--- start of Records for processing ---
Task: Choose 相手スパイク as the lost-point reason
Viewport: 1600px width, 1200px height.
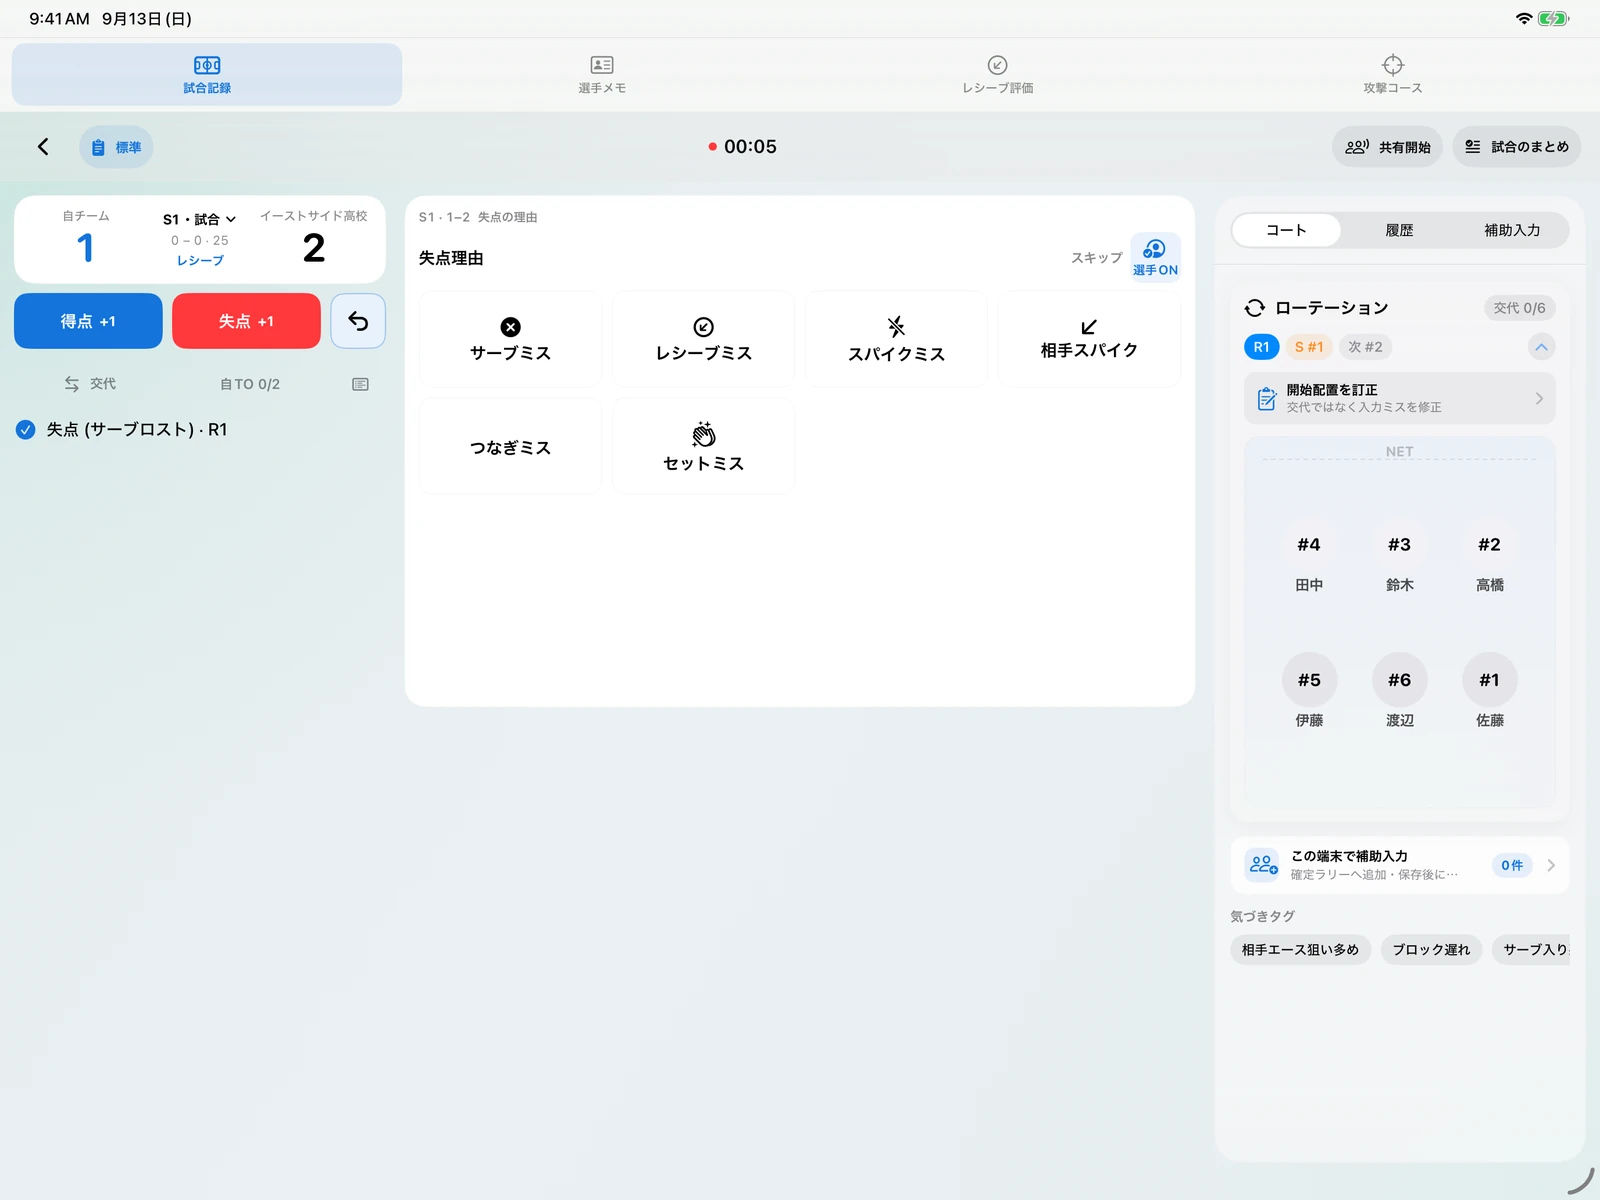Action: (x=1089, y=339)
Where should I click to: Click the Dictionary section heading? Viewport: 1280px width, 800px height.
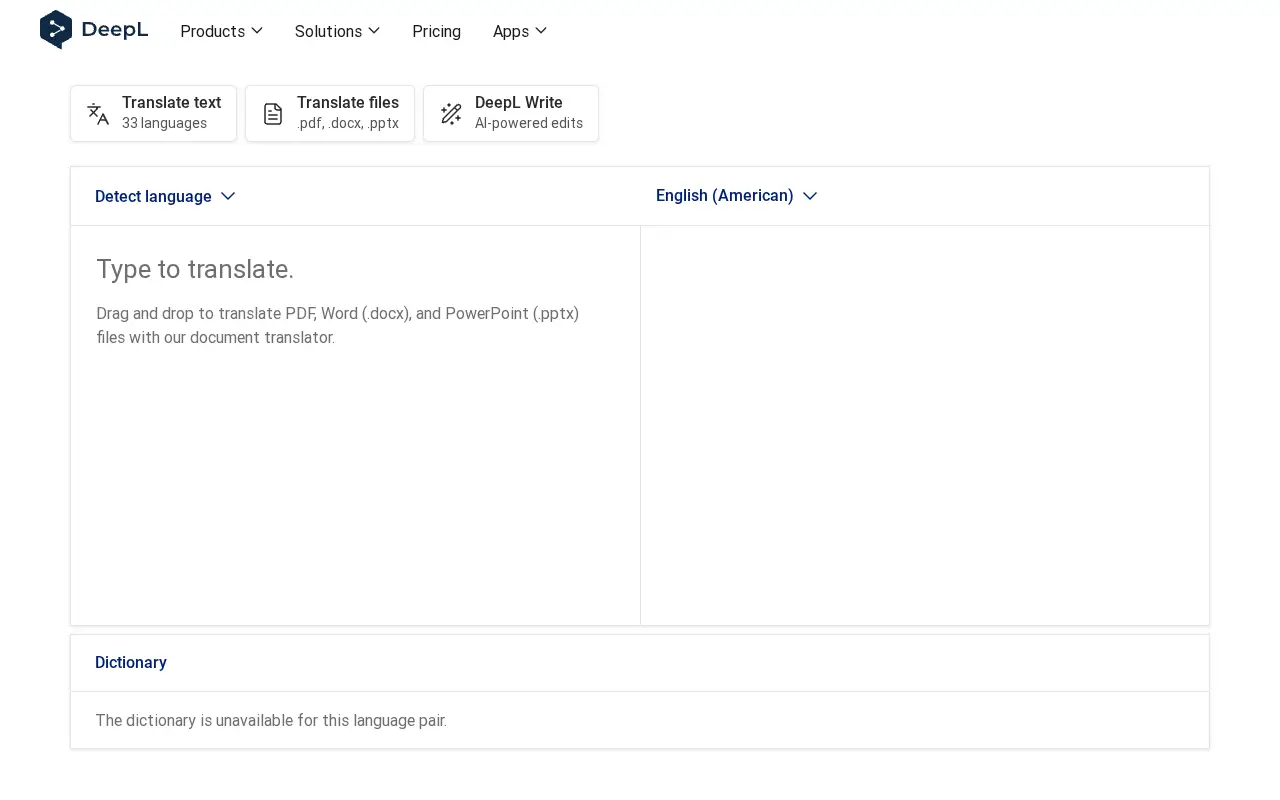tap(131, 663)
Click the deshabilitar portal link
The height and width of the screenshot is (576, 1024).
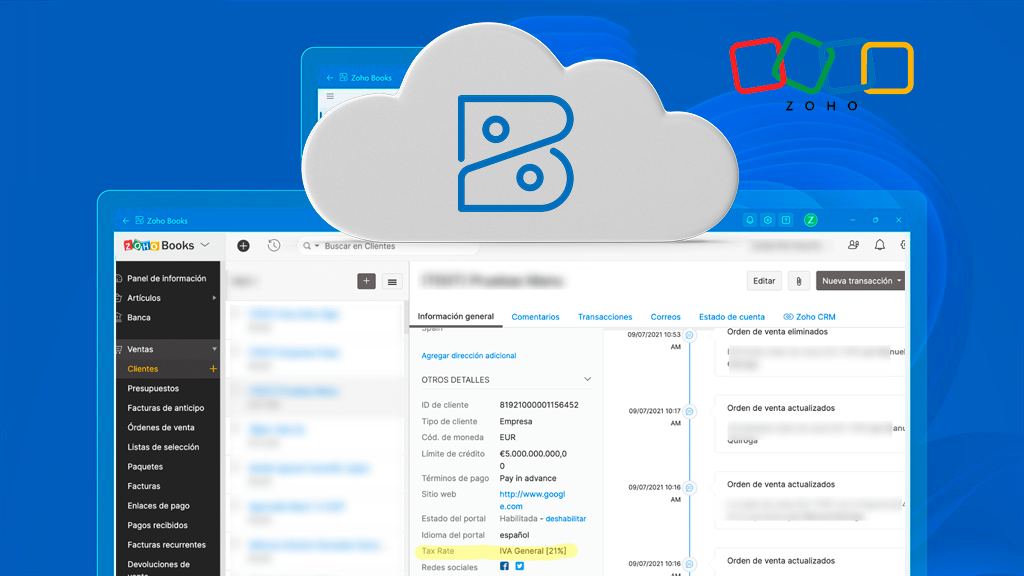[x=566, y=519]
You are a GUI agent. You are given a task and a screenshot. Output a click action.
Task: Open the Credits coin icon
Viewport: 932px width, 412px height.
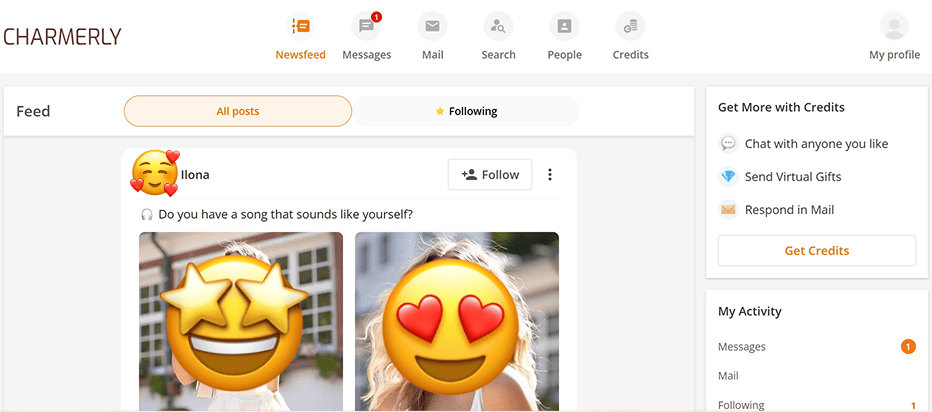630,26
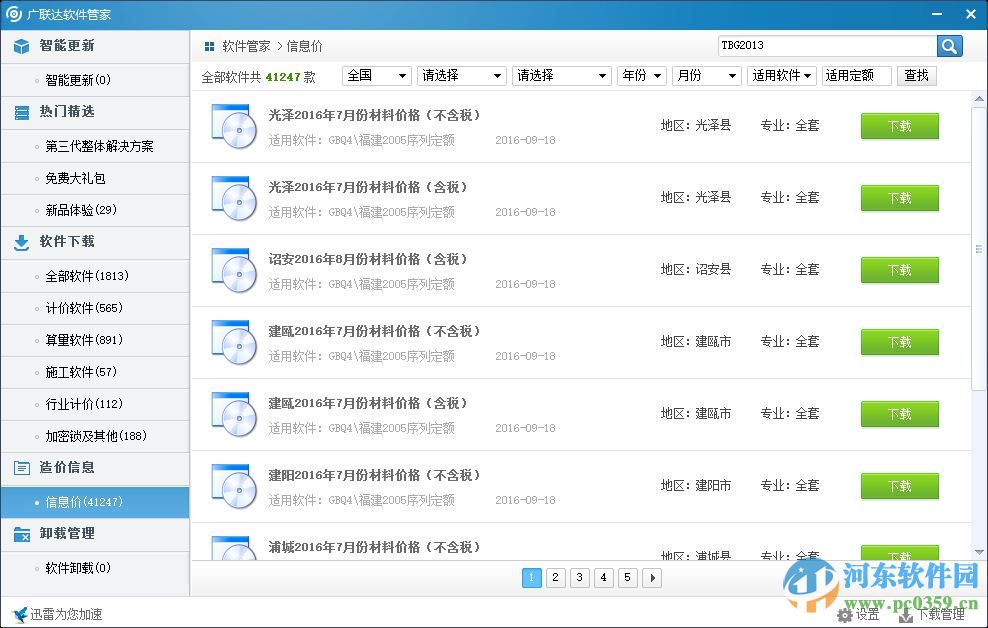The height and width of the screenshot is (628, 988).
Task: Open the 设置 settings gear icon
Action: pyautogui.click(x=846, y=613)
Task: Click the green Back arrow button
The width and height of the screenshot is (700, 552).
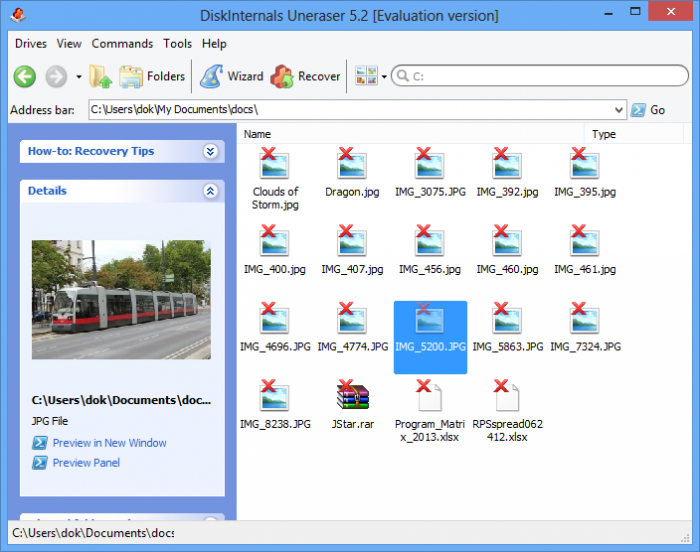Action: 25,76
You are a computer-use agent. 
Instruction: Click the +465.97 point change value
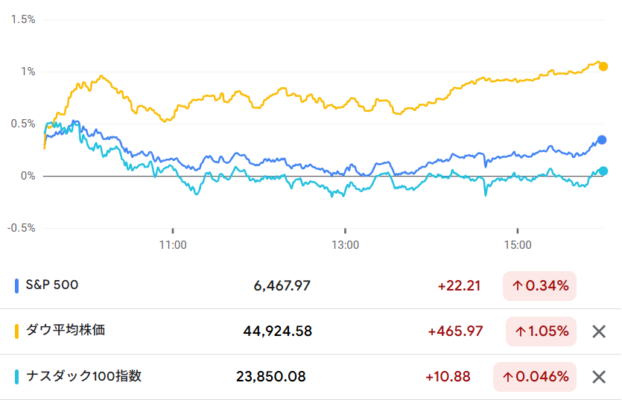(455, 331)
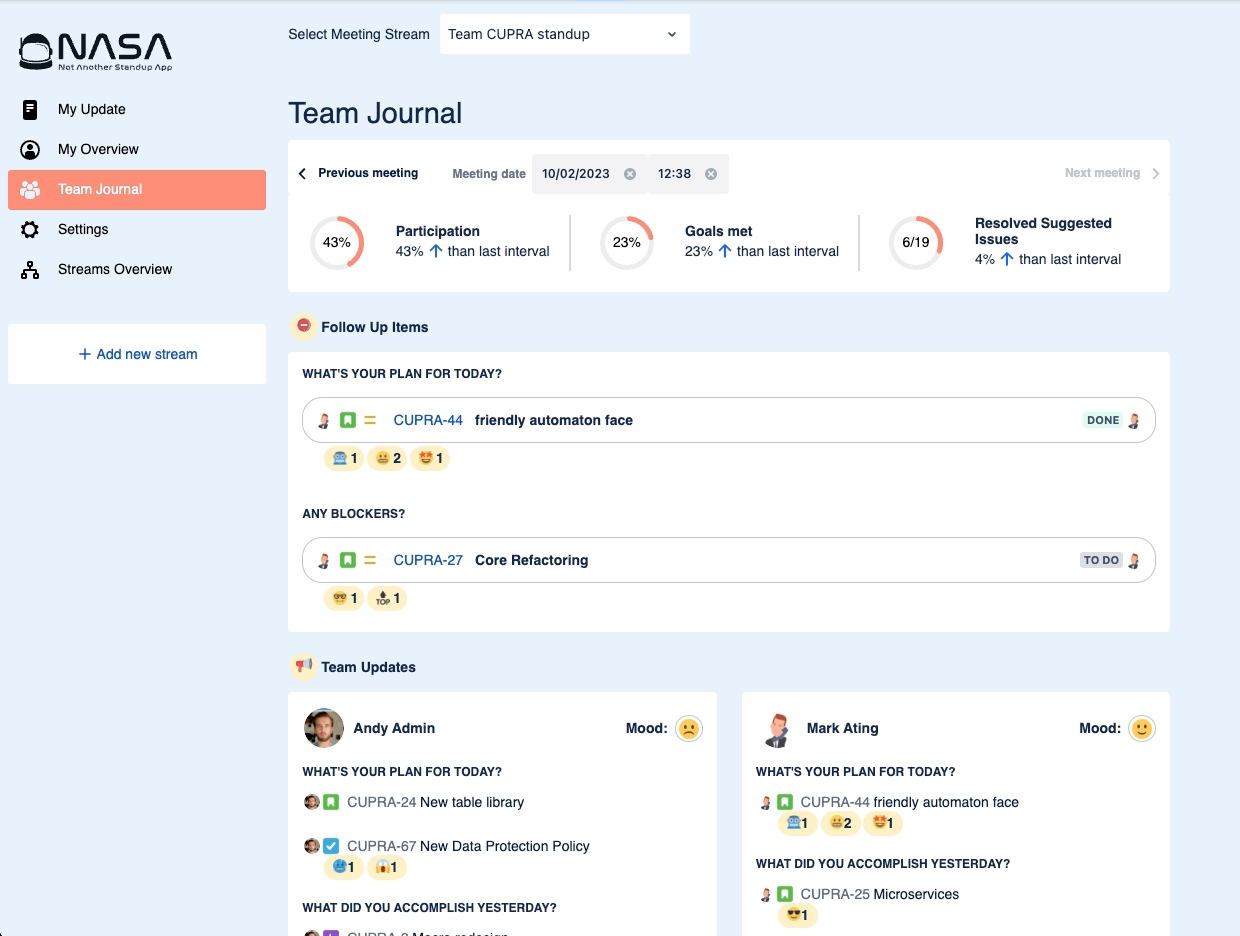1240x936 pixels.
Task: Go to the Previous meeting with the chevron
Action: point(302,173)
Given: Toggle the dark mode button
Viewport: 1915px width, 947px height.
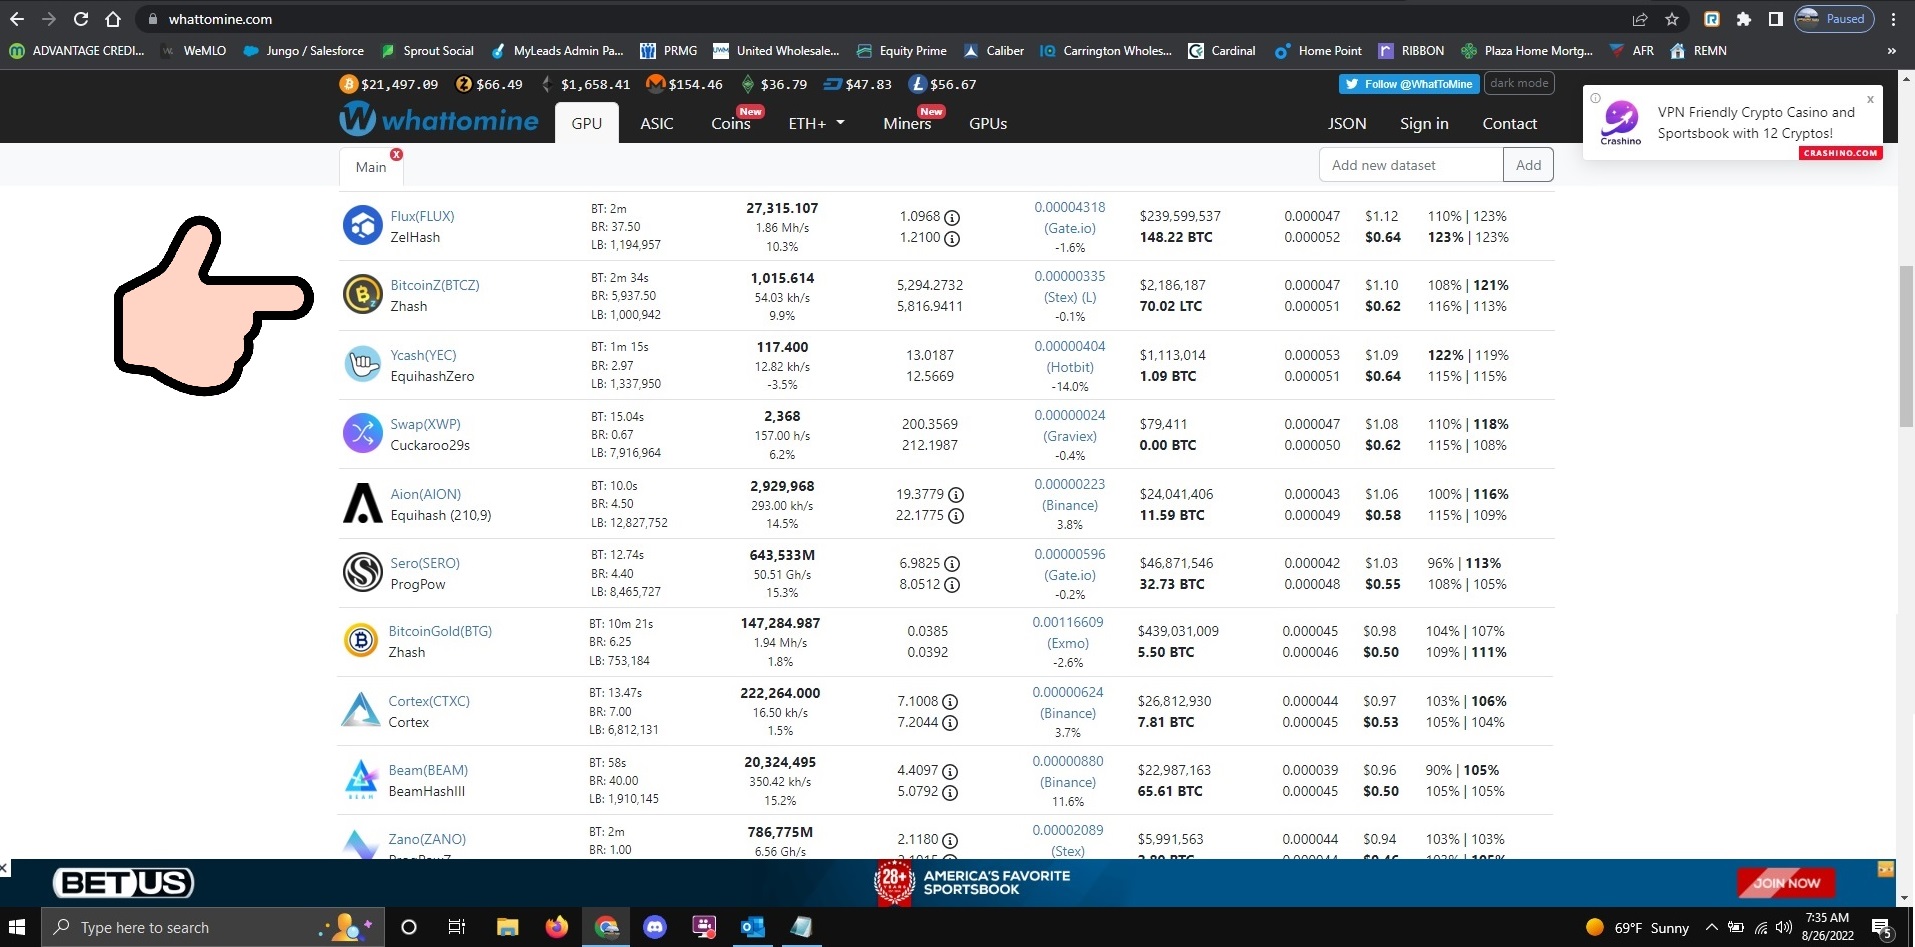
--- end of Records for processing ---
● What you should do
Copy out the records word for word, starting at the line that contains "You are a computer-use agent." and going through the end of the records. Leave the pictures out of your copy.

● Expected output
You are a computer-use agent. 
Instruction: Click the +465.97 point change value
(455, 331)
1240x936 pixels.
Task: Go to the Previous meeting with the chevron
Action: point(302,173)
Given: Toggle the dark mode button
Viewport: 1915px width, 947px height.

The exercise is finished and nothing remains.